5) Balance your work loads.

It's a good idea to balance digital production courses with others that are less labor-intensive. Similarly, balance writing-intensive courses with others that require less writing. You also have course credits that allow you to explore. Try a course you might have never thought of before or consider a course that addresses wellness of mind and body. Balance is key.
 

6) "Work backwards" on your resume and career. 
Some students believe resume development starts when they enter the job market. By that time, they might realize they're missing particular skills or experiences they could have gotten, with a little foresight. Learn about
careers of interest early. Then, continually imagine and re-imagine the ideal resume for advertising, public relations, or related fields. Then, plan to take the courses, internships, and other experiences you need to fill in your resume with those qualifications.

7) Join clubs and organizations.
Student clubs and professional organizations can help you meet new friends and jump-start your career. There are many ADPR-related organizations on campus.

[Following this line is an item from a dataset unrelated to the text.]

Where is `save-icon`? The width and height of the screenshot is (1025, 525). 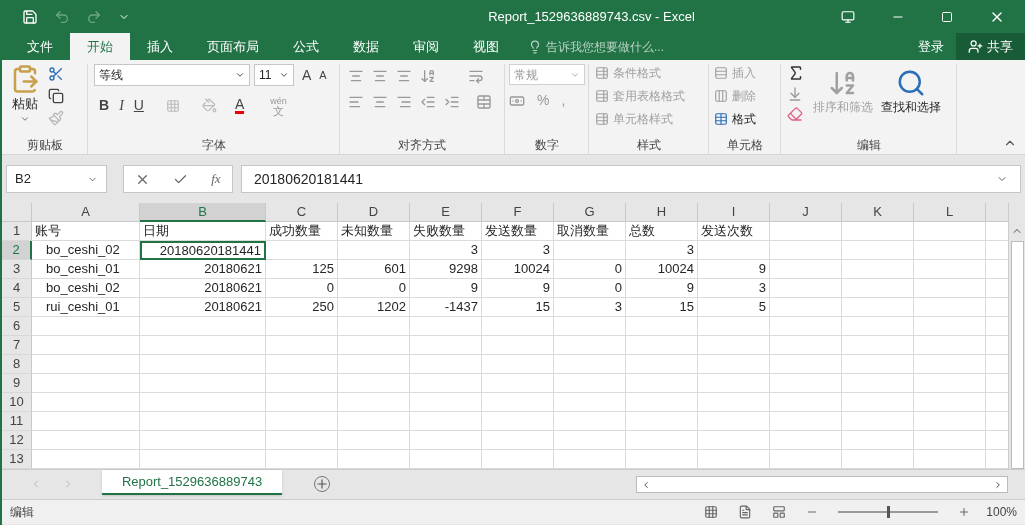
save-icon is located at coordinates (30, 16).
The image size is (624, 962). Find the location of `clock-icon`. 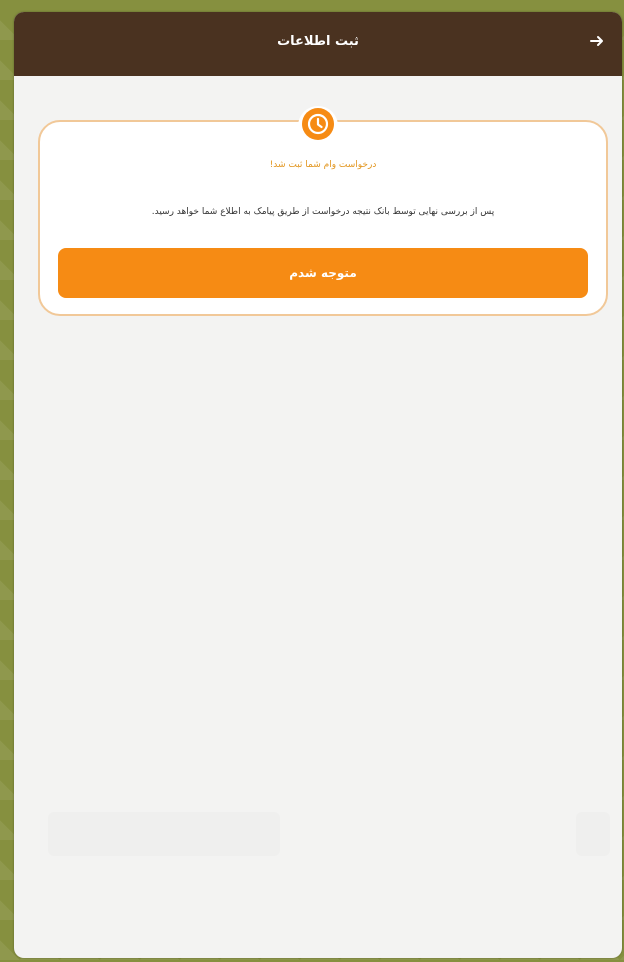

clock-icon is located at coordinates (318, 126).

Find out what these and other clubs have to offer.

8) Plan for at least two internships during your academic career (recommended).
These internship experiences will help you network and acquire valuable experience to develop your path beyond graduation. You can take internships for credit or non-credit. In the Communication Department, juniors and seniors with a 3.0 GPA or higher are eligible for Communication credit for internships.
 

9) Back up all your work to the cloud.
This is one of the most important pieces of advice we can give new students. Whether you're using OneDrive, Google Drive or Dropbox (or all three), all of your work should be on a hard drive and backed up to the cloud (both) at all times. That way, when your computer dies (and they ALL do at some point), your work will still be in the cloud, ready to download onto your next computer. You will also be able to access all your work at any time from any computer or mobile device. 

 

Don't wait until "later" to back up work after you've created it. Instead, keep all your digital files in a folder that continually backs up to the cloud, even while you're working on it. To do this, you can get the folder icon on your desktop for whatever cloud server you're using, and keep all your files inside that folder icon. For example, Google the term "Google Drive Desktop Icon" to see how you can download it to sit on your desk like a master folder. If you're not sure which cloud server to use, you can start with the one that offers you the most free space. If you have MS Office, OneDrive is a service that's bundled with it, for example.

10) Save many versions of your work as you go. 
(e.g., logo.ai, logo2.ai, logo3.ai). You will probably have 10 or more versions of each project as you go so that you can go back to a version if you need to. This is an important professional practice to learn early, before you get on the job.


11) Organize your files in a logical way so you can find them for your portfolio development.
This is another professional practice to start right away. You might have a folder for each class, but it's also a good idea to start a "Portfolio" folder that collects work by type (Photoshop projects, News Releases, Video projects, Page Layout projects, etc.). This way, you won't have to dig around in class folders to find your work. 

 

12) You're always networking. Remember that your classmates, professors, guest speakers, etc., are your future network. The person sitting next to you in class today could easily be in a position to hire you soon, so make a good impression. Your reputation in the business has already begun!

You're on your way! If you need help, reach out to an advisor or the Advising Office. If you're unable to find a solution there, consult with your program director or chair. Best of luck! We're here for you.